:: Entries shown ::

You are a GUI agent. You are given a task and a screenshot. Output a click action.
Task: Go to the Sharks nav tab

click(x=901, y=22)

:::
:: Entries shown ::

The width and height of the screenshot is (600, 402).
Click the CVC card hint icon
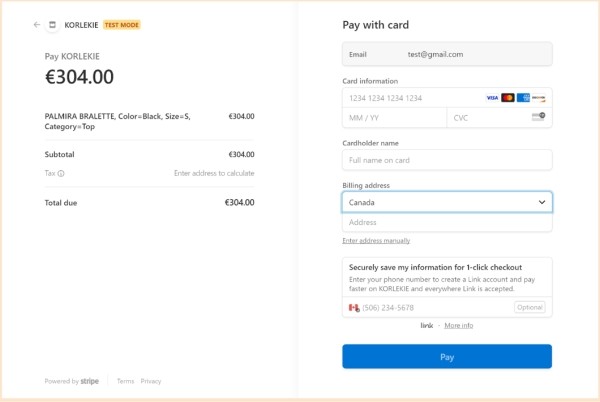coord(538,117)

:::

_Task directions_:
Which lines in the data above hold the string "screenshot"? Return each of them.

_Exercise response_:
You are a GUI agent. You are given a task and a screenshot. Output a click action.
The width and height of the screenshot is (600, 402).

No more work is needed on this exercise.